- **WHAT THIS TASK INVOLVES**: Look through the records below for the line with "How do I perform: Open". Return that line and each one after it up to and including the line with "The width and height of the screenshot is (973, 1232).", exactly.

- **SUPPLIED MATERIAL**:

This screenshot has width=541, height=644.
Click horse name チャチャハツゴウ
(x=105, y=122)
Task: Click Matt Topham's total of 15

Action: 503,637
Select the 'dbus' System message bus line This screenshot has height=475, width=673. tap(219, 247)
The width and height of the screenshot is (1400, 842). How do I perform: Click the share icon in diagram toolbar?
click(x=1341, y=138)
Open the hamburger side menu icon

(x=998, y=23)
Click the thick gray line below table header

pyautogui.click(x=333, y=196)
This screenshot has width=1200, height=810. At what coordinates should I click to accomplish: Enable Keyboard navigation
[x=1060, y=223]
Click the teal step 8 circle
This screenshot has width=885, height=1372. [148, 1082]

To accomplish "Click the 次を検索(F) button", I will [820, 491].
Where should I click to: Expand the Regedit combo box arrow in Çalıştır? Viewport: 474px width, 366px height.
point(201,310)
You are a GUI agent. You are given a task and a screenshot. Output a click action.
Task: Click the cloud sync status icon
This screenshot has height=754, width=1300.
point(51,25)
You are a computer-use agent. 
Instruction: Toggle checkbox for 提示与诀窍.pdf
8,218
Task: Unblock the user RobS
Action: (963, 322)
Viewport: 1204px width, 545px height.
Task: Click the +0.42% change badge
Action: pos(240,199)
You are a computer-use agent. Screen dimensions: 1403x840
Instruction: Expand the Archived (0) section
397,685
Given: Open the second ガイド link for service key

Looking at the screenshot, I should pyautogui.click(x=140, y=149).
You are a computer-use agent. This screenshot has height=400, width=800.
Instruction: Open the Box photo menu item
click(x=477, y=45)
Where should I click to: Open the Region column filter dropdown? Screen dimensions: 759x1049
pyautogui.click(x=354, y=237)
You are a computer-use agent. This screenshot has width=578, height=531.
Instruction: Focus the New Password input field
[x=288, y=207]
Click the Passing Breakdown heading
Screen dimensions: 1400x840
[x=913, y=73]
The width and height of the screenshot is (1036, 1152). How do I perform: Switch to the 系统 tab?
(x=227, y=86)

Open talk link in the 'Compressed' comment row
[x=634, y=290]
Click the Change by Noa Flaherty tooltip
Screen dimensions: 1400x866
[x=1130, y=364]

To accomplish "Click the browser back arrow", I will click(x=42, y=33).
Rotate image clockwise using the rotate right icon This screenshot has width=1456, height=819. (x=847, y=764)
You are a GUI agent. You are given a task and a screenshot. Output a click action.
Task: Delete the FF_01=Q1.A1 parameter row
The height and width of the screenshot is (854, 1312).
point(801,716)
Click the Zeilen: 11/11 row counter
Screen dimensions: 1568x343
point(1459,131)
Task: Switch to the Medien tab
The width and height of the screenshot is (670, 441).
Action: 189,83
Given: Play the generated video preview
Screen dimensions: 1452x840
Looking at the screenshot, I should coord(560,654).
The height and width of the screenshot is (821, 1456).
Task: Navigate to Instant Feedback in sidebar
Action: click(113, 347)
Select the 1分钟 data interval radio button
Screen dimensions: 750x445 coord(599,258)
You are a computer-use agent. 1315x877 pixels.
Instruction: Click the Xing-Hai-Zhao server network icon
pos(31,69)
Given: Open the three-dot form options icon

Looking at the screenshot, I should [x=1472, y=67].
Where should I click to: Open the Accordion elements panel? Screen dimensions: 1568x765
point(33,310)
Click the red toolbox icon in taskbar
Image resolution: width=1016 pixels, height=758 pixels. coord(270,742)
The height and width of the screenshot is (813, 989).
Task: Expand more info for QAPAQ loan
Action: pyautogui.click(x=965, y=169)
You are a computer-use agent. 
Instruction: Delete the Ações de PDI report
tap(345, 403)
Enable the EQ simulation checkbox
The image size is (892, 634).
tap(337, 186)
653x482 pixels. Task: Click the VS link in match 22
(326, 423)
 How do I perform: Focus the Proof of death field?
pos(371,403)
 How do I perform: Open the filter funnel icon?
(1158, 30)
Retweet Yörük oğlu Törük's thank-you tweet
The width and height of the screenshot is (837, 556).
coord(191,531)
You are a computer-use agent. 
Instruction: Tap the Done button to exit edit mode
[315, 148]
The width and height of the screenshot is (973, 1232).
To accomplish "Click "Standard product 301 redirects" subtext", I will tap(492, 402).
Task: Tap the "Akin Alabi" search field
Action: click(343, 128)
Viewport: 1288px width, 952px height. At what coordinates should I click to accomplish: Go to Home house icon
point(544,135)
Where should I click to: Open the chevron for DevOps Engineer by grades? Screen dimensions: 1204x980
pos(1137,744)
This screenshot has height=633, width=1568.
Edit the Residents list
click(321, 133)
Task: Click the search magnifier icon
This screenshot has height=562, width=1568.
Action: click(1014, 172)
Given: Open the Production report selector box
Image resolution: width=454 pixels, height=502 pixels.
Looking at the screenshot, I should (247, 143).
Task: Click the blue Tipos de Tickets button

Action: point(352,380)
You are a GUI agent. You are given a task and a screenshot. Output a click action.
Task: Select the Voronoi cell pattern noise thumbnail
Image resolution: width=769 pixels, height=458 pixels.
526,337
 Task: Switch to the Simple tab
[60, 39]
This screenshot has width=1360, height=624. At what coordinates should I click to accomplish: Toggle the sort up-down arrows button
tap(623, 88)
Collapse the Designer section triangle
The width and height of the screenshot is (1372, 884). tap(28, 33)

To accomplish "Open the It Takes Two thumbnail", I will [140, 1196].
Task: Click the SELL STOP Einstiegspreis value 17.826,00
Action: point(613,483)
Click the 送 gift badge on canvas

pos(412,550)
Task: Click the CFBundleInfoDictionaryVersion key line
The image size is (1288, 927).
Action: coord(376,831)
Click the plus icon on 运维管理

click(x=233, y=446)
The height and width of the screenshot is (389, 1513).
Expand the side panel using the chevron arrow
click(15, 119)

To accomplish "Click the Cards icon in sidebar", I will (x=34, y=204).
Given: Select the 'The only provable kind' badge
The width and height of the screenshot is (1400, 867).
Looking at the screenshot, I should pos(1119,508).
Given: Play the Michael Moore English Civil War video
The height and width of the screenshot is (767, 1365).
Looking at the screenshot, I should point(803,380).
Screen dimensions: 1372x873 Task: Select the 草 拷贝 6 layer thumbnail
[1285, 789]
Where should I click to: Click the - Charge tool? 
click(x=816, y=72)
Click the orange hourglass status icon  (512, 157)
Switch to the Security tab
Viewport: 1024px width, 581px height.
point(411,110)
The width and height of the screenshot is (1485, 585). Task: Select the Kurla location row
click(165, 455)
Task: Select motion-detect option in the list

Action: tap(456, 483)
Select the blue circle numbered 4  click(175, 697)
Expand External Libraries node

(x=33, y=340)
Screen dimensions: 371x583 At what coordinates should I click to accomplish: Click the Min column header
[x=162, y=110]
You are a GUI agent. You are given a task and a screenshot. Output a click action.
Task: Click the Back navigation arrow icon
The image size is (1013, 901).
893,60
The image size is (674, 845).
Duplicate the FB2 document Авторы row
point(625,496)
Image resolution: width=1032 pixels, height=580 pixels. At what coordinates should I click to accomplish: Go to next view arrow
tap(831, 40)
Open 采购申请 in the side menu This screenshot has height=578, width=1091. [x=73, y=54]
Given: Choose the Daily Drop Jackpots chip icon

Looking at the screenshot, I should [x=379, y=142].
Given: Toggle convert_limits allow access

- **ANSWER TO THE EXERCISE**:
 How do I perform: Open the filter funnel icon?
(1158, 30)
Retweet Yörük oğlu Törük's thank-you tweet
The width and height of the screenshot is (837, 556).
coord(191,531)
You are a computer-use agent. 
Instruction: Tap the Done button to exit edit mode
[315, 148]
The width and height of the screenshot is (973, 1232).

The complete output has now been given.